To me, Blockchain technologies seem to be a perfect solution for reproducible data: a blockchain is an immutable, persistent, distributed database which would be ideal for storing DOIs, and either the data itself (or a cryptographic hash of it, and a URL).

Smart contracts could be used to encode any preprocessing steps you need to do to the raw data, or as an alternative to an API, and your software would need only to execute the contract to get the exact dataset it requires. Immutability is guaranteed, so local cacheing isn't liable to get out of step with the source data. In your published article, you would simply reference the source dataset and the smart contract that you created (or used) to preprocess the data.

A technology like interplanetary file system IPFS could provide the scalability to store the enormous amount of data, potentially making your locally-cached copy of the data part of the database itself.

For data where access is restricted it can of course be encrypted, and homomorphic encryption technologies could permit preprocessing of the data to be done securely, operating directly on the encrypted data, and resulting in encrypted preprocessed output. Thus neither the original content or even the preprocessed data is ever revealed to anyone without the encryption keys. I've put togther a demo of how this could work, using the above dataset: see hedfq.

Finally, to make this work smoothly, some form of incentivisation for participants may be required, perhaps something along the lines of a H-index for datasets and the associated preprocessing "smart contracts"?

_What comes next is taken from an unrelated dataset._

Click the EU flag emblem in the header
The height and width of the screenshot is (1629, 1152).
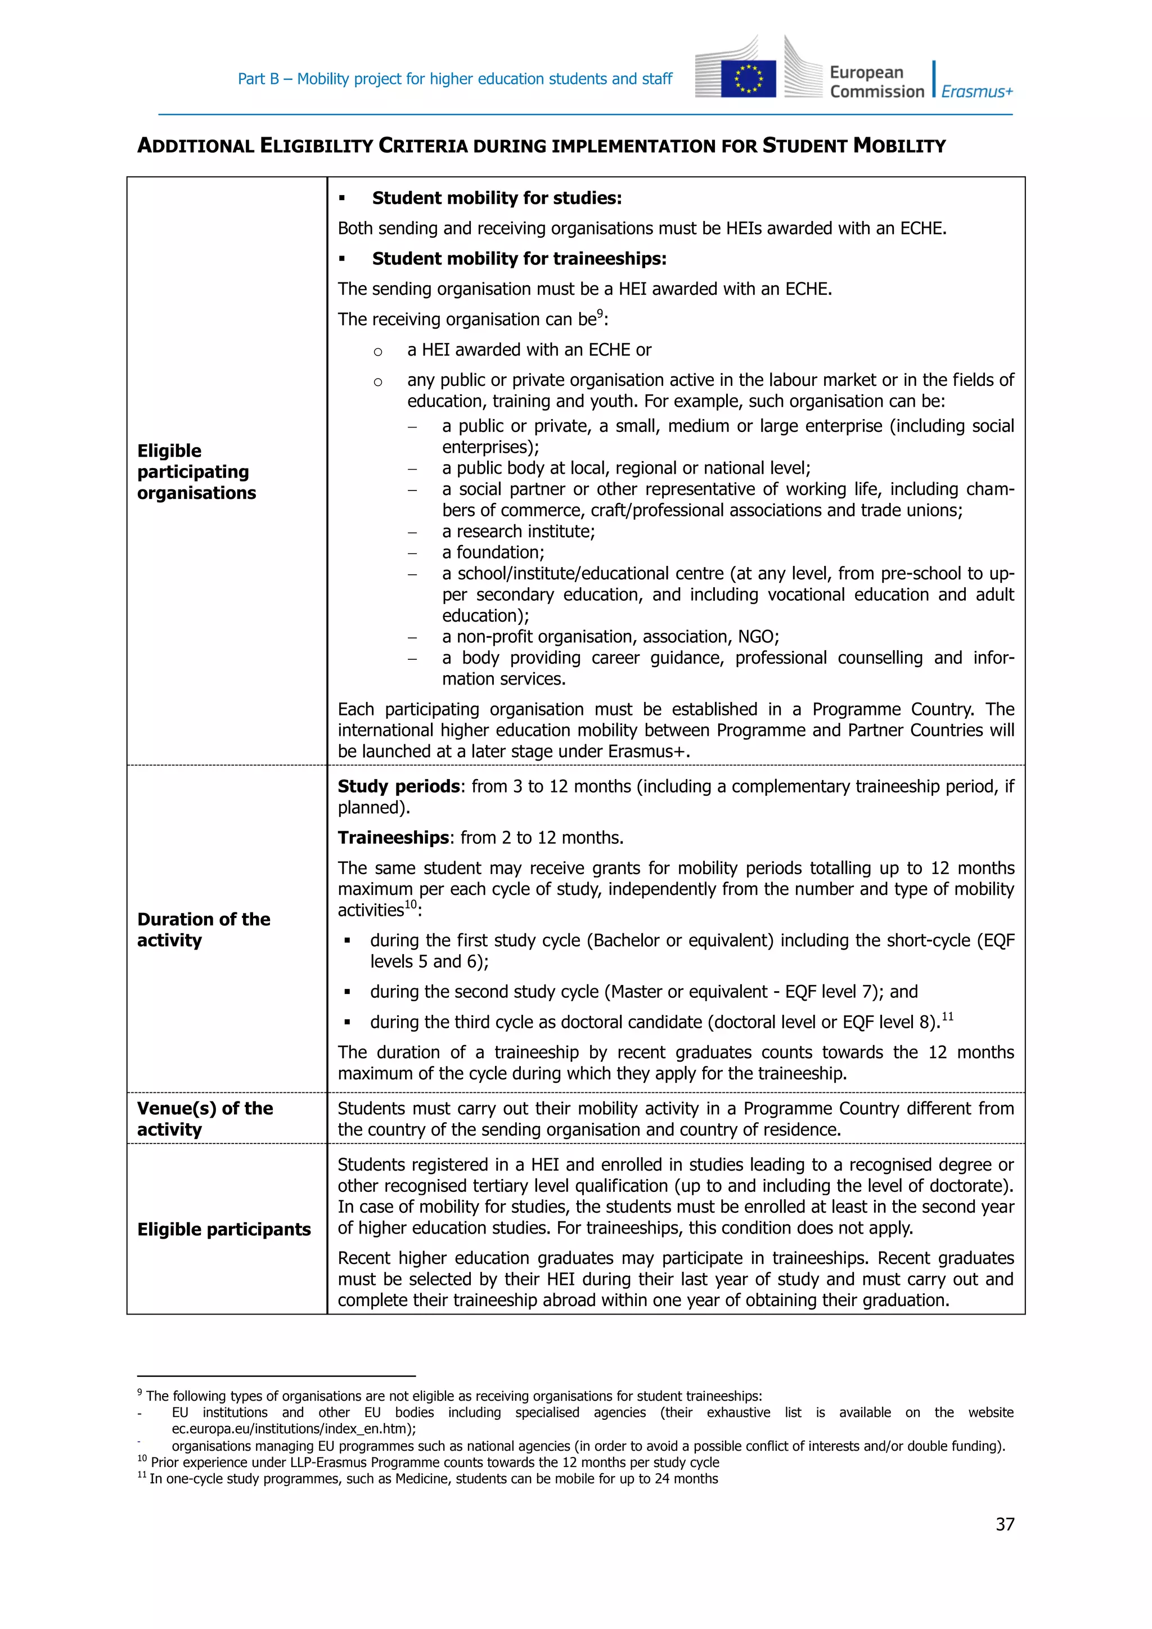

But, back in the present, how about a...

Manifesto for data providers

All the effort you have expended to make your software reproducible is wasted if you don't apply the same principles to the data it consumes. This can be tricky when the data is from a third party. You could (should?) name-and-shame them in your work, but perhaps more productive would be to encourage them to adopt some or all of these guidelines:

  1. version your datasets with a DOI
  2. try to anticipate the (changing) needs of your consumers (ask them!)
  3. don't use a proprietary data format. Excel should not be the default tool for data science!
  4. make the raw data easily consumable by code without undue preprocessing (you can always provide a human-friendly visualisation tool as well)
  5. consider any dataset you publish to be immutable: if it needs corrections or amendments, treat this as a brand new dataset
  6. don't change the location (i.e. url) of the data without some form of notification
  7. APIs are better than static links if you have the data to justify it and the resources to implement one
  8. consult the GO-FAIR community's guidance on data stewardship.